PAGE TEXT:
>>>

In 2017, the U.S. Food and Drug Administration (FDA) received 359 reports of non-Hodgkin’s lymphoma potentially caused by cosmetic saline and silicone breast implants. This rare form of cancer, known as anaplastic large cell lymphoma (ALCL), was responsible for numerous injuries and nine deaths in 2017.

The FDA first began investigating the possibility of ALCL linked to cosmetic breast implants in 2011 after growing suspicions of cancer-related occurrences. Although the medical community largely supports breast augmentation as a safe procedure with low health risks, injury lawyers suspected that women with cosmetic breast implants face a higher risk of developing ALCL compared to women without implants. In most cases, ALCL is found in fluid near the implant or in scar tissue, but it can spread throughout the body. Although specific data on risks and causes of ALCL remain inconclusive, most cases of non-Hodgkin’s lymphoma have been found in patients with textured-surface breast implants rather than implants with smooth surfaces. According to medical research, ALCL can take up to 10 years after original breast augmentation to develop. Many women are not aware of any problems until pain and swelling develop.

Since breast augmentation is the second most popular cosmetic procedure among women, after liposuction, the FDA is taking a close look at ALCL related to breast implants. The FDA regularly reviews and monitors medical device reports, reviews patient data on ALCL related to breast implants, and reviews manufacturers’ data on ALCL health risks. Since September 2018, the FDA has received 660 medical device reports related to ALCL and cosmetic breast implants. Typically, reports provide information regarding implants when an ALCL diagnosis is made, but do not provide information about a patient’s history of breast augmentation surgeries. In some cases, patients may have received more than one breast augmentation surgery or one or more replacement implants.

The FDA and the Plastic Surgery Foundation urge all physicians to report cases of ALCL related to cosmetic breast implants. Prior to implantation, physicians should provide all patients with the breast implant manufacturer’s labeling, as well as educational materials that explain the risks and benefits of both textured and smooth-surface implants. Breast augmentation patients are urged to get regular mammograms and report any leakage or changes in the size and shape of implants right away.

<<<

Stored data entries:
>>>

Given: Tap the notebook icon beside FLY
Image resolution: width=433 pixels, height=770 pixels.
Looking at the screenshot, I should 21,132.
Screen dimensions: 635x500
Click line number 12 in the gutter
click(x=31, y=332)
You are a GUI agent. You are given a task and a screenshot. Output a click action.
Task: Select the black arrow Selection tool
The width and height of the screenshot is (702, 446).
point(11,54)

<<<
>>>

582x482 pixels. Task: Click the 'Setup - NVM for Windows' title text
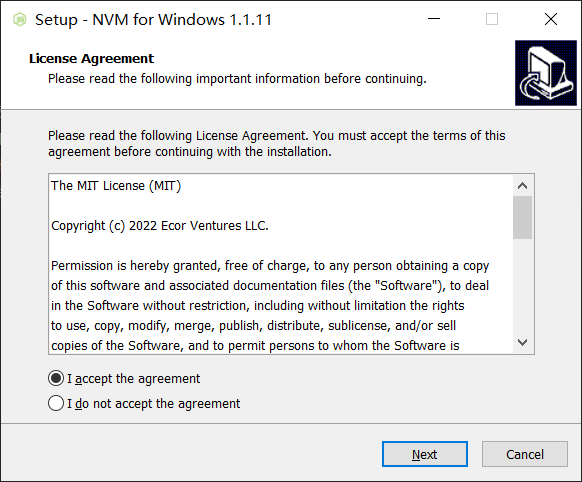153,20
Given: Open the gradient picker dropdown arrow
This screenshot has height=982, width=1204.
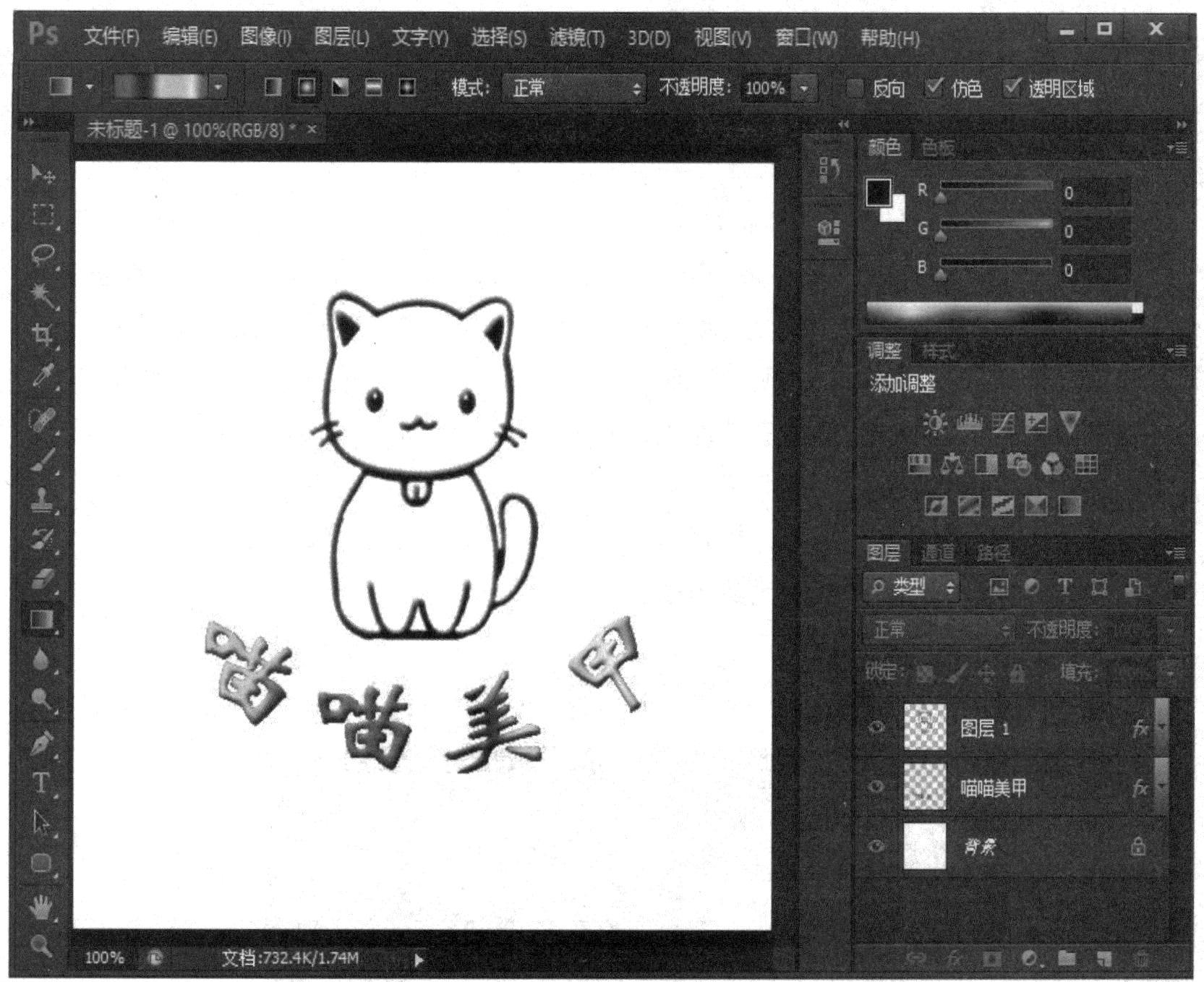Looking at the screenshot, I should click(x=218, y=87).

<<<

AIM OF THE TASK: Reproduce word for word the passage of the text on breast implants and ALCL that opens with "Since breast augmentation" and closes with "more replacement implants.".

YOUR RESPONSE:
Since breast augmentation is the second most popular cosmetic procedure among women, after liposuction, the FDA is taking a close look at ALCL related to breast implants. The FDA regularly reviews and monitors medical device reports, reviews patient data on ALCL related to breast implants, and reviews manufacturers’ data on ALCL health risks. Since September 2018, the FDA has received 660 medical device reports related to ALCL and cosmetic breast implants. Typically, reports provide information regarding implants when an ALCL diagnosis is made, but do not provide information about a patient’s history of breast augmentation surgeries. In some cases, patients may have received more than one breast augmentation surgery or one or more replacement implants.